*** Provided material ***

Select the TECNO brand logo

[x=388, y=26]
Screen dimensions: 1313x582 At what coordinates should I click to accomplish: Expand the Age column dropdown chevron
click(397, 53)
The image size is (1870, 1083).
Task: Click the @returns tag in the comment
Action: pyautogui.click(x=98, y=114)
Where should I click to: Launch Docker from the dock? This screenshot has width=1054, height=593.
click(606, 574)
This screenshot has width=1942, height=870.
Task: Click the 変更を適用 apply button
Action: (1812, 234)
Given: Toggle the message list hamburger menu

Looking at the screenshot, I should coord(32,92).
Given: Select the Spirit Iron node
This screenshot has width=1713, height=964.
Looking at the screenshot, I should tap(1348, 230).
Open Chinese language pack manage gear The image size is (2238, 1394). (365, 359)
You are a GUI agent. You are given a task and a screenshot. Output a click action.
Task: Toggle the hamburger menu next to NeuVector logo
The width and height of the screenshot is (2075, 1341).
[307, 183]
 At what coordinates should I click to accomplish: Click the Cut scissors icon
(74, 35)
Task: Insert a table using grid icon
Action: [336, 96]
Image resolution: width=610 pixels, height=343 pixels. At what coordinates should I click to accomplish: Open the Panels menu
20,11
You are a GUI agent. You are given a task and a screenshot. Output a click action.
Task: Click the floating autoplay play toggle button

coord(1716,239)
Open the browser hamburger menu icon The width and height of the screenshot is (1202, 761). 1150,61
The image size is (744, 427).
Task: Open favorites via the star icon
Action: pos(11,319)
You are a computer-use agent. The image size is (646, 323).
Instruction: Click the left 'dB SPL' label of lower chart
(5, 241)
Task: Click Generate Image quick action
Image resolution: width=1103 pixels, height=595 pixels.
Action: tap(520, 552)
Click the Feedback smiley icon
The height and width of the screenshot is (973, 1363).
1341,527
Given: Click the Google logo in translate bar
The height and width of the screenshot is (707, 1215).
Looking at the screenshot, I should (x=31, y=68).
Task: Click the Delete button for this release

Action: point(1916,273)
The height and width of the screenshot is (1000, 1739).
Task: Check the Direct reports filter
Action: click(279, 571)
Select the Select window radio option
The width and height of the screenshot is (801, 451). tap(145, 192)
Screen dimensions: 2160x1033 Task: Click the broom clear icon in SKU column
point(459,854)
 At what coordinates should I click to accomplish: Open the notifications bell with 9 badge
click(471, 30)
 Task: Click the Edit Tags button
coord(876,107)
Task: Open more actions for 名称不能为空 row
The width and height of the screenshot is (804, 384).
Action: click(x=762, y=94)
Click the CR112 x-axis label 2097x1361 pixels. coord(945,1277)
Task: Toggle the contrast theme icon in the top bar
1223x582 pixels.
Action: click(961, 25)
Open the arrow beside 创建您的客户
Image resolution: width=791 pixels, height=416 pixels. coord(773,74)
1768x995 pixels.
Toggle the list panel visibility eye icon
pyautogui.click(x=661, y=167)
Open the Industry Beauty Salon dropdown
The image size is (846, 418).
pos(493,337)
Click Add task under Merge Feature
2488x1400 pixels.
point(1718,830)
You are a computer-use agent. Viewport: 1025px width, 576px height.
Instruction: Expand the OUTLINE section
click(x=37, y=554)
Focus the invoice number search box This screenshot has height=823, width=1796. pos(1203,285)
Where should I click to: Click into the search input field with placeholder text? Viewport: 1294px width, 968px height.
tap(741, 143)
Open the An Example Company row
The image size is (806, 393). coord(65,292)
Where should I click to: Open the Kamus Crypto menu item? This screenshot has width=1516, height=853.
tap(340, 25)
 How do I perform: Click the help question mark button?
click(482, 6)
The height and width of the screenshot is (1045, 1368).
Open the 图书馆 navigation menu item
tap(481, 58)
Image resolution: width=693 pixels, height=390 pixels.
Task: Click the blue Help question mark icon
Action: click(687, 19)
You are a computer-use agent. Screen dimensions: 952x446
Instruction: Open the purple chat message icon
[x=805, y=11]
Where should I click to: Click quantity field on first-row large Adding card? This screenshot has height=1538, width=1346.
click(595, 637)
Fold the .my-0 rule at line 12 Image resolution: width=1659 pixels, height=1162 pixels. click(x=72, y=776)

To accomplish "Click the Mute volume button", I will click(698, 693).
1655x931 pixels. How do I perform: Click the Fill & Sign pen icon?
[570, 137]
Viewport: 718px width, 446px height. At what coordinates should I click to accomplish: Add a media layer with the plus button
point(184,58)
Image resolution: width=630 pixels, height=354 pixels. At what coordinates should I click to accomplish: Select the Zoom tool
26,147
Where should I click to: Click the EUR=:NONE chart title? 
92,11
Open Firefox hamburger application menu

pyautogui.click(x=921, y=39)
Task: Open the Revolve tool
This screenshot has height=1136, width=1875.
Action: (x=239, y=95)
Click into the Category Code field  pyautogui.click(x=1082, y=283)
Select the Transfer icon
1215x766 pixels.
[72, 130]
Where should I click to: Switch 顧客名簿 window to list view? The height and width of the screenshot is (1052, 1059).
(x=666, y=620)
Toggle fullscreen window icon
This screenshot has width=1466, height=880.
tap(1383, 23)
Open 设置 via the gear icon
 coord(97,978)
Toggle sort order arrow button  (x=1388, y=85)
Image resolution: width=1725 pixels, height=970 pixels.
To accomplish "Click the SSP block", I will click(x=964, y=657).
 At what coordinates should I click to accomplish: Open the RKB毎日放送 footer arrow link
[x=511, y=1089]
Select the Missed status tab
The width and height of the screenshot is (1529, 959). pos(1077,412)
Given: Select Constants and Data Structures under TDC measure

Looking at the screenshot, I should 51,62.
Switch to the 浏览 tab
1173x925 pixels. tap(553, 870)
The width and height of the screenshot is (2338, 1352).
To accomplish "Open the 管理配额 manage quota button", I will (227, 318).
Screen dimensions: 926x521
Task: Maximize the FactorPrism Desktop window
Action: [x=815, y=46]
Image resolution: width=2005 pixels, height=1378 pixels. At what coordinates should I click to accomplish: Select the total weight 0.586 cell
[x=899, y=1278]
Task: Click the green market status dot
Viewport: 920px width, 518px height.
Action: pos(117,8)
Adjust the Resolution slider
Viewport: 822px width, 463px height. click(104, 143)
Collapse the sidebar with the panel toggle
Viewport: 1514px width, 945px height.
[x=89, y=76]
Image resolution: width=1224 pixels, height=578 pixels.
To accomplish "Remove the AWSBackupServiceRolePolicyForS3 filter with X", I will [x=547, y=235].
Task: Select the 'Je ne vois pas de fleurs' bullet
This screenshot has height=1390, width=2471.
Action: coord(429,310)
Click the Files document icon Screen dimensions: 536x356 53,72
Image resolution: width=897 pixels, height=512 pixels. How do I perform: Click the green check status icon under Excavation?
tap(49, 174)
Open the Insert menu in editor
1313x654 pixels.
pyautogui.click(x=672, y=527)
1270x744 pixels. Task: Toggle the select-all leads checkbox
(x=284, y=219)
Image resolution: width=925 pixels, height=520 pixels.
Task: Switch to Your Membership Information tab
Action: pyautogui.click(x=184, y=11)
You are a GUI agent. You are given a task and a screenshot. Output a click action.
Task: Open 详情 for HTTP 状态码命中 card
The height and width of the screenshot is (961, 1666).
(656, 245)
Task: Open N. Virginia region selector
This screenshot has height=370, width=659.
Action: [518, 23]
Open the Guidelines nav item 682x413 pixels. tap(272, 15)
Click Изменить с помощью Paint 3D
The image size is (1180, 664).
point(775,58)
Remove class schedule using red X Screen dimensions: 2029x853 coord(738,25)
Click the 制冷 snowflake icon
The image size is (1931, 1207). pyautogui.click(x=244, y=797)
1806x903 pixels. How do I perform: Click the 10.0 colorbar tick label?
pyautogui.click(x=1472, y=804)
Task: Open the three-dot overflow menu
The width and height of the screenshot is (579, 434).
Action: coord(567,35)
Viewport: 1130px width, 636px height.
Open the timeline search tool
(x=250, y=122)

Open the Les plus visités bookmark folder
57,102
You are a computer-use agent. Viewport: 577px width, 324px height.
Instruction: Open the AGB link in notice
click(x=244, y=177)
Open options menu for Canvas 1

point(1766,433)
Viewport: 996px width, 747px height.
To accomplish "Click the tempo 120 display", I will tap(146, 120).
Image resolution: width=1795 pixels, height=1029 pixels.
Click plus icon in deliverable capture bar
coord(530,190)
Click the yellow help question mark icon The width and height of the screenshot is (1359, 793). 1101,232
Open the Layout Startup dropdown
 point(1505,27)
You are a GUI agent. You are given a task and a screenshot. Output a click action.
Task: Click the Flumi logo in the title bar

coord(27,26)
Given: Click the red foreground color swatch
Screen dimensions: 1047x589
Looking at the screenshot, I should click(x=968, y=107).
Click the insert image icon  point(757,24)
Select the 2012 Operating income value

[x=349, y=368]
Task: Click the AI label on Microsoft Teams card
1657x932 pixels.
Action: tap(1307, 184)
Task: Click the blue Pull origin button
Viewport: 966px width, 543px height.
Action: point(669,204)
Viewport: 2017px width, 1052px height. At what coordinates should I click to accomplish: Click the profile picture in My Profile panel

***

Work task => Could you set down, word for word, only the lines above from the line with "Click the CR112" to the line with "1768x995 pixels.", including both?

Solution below =>
Click the CR112 x-axis label 2097x1361 pixels. coord(945,1277)
Task: Toggle the contrast theme icon in the top bar
1223x582 pixels.
Action: click(961, 25)
Open the arrow beside 创建您的客户
Image resolution: width=791 pixels, height=416 pixels. coord(773,74)
1768x995 pixels.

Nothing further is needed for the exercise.